After dropping the kids at school this morning, I had to drive downtown to go to a dental appointment so I turned on some music and lost myself in my thoughts as I drove. Last weekend, I went to Chicago with Deborah to do strategic planning for VillageQ but we also took some time to drink bourbon and discuss my book. She had read it, had detailed notes on the manuscript and wanted to talk about it. I wanted to talk about it and didn't want to talk about it because writing a memoir feels indulgent at times so talking about that memoir feels even more so. But Deborah is persistent. Notice I didn't say patient because her response to my deflections was consistently, "Shut up and listen to me." And I did - I listened.
When it comes to writing, I understand the minutiae. I am the kind of person who will stand in a forest and describe the dappled light on the bark of a walnut tree rather than tell you there is a bulldozer 100 feet ahead in shadows ready to raze the forest. There is work to be done with my manuscript that will require me to step away from the beauty of the light and peek into the shadows.
And I was doing that this morning - visiting memories, trying to find the emotional truth in them, attempting to understand how I can paint them in words - and as you might imagine, this made me more pensive than usual. When I get like that, I need small things in life to smack me in the head and make me laugh. Thankfully, the universe provides.
When I arrived at my appointment this morning, the dentist called my name and I followed her and she turned a corner quickly and ran right into a wall. Hard. I laughed - not nervously or subtly - but with my head thrown back, my loud laughter filling the hallway. Had she been mortified, the moment would have been ruined but she laughed too and said something awkward and then we both laughed. After the appointment, I thanked her for making my day and she thanked me for laughing with her. We both smiled and shook our heads, "What a day..." she said and I agreed. And it was only 10 a.m.
When I got home, I decided to walk down to the park to see a tree with leaves that have already changed to vibrant oranges and reds. The sun was shining and the sky was that clear blue that inspires me to say "thank you" aloud and the tree was calling me forward. I wanted to sit quietly and take a picture of it because I love Fall and days like this are my perfect days. When I got there, there was a woman with her toddler under the tree and they were gathering the colored leaves that had already fallen on the ground and tossing them above their heads and...I was annoyed. I know...you expected that I might smile and reflect on my own children and maybe even tie that reflection to the tree itself - changing seasons and all that. But no, I could only think about how this woman and her kid were hogging the tree and wrecking my Instagram shot. I waited. They continued to romp around in the leaves. I waited some more. More romping. I walked further into the park and then turned back. Still romping. I finally resigned myself to the fact that they were going to romp in those leaves like there was no tomorrow so I snapped two pictures, barely able to crop them out. As I walked away, I could hear their laughter and I hated them a little bit for ruining my moment and then I realized that I am a horrible person. Who hates romping and laughter? And I started to laugh too because I was being crazy, because I still think that I have control over anything, because life is humbling.

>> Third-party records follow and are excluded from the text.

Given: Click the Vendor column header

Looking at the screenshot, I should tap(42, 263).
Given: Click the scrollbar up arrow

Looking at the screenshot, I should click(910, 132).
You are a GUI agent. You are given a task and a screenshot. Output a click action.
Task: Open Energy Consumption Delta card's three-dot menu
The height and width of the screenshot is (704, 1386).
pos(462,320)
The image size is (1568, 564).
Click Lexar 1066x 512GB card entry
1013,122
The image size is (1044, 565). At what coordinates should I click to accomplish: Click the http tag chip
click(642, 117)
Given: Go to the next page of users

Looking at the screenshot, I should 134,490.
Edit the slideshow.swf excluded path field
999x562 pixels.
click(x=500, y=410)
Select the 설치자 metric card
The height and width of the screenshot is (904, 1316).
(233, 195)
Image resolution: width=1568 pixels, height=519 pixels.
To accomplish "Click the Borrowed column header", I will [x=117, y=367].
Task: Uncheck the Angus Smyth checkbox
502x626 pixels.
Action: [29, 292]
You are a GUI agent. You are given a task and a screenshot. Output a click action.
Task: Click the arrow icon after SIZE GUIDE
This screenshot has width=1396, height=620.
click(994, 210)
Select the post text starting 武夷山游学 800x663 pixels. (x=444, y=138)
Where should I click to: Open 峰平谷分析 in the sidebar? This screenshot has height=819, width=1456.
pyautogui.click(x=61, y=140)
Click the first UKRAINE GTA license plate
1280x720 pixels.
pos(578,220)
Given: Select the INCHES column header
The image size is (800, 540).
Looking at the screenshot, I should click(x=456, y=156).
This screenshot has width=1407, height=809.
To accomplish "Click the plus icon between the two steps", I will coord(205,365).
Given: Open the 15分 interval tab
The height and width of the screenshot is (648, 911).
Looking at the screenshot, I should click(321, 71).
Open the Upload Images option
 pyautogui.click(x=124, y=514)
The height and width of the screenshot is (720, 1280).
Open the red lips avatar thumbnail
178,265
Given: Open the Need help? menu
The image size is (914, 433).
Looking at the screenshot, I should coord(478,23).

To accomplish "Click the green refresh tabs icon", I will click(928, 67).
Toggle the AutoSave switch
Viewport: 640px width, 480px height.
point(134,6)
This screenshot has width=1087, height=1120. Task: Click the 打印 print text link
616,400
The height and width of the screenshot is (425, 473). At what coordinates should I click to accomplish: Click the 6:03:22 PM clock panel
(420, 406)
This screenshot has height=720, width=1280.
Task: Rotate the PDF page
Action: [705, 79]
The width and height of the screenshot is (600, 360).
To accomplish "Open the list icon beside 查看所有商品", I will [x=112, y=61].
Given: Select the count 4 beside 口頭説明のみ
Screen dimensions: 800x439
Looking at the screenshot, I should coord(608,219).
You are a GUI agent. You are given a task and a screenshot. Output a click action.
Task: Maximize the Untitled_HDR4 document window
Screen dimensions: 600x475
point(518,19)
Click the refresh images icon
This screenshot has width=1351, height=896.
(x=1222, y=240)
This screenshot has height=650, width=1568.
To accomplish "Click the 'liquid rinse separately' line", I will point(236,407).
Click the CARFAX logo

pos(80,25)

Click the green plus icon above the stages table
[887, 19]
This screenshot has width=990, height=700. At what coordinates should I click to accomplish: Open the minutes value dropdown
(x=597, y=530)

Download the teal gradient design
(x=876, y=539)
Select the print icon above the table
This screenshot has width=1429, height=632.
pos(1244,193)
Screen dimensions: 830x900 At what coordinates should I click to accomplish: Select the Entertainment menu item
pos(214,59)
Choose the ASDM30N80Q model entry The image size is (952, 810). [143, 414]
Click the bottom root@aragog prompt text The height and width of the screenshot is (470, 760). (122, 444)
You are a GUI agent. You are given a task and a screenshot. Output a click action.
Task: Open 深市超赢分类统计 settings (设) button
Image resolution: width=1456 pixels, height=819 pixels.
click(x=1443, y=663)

And just now, I got a Facetime call from Deborah and her son, Levi, popped into the frame to show me a bag of slime that looked like the product of a really bad sinus infection. He went outside to play and then came back in to show us that his hands were completely covered in slime and he couldn't get it off and I laughed and then suggested that he use soap and water and he came back to show us that his hands were still covered in slime and the towel was now covered in slime and I thought of The Cat in the Hat and the ring in the tub and I laughed even harder.
Life is ridiculous - perfectly so - and I'm thankful for that. I'm thankful for people who walk into walls, for the ability to laugh at myself, for Fall, for friends and slime and for the giant latte I am going to get after I hit publish. Cheers.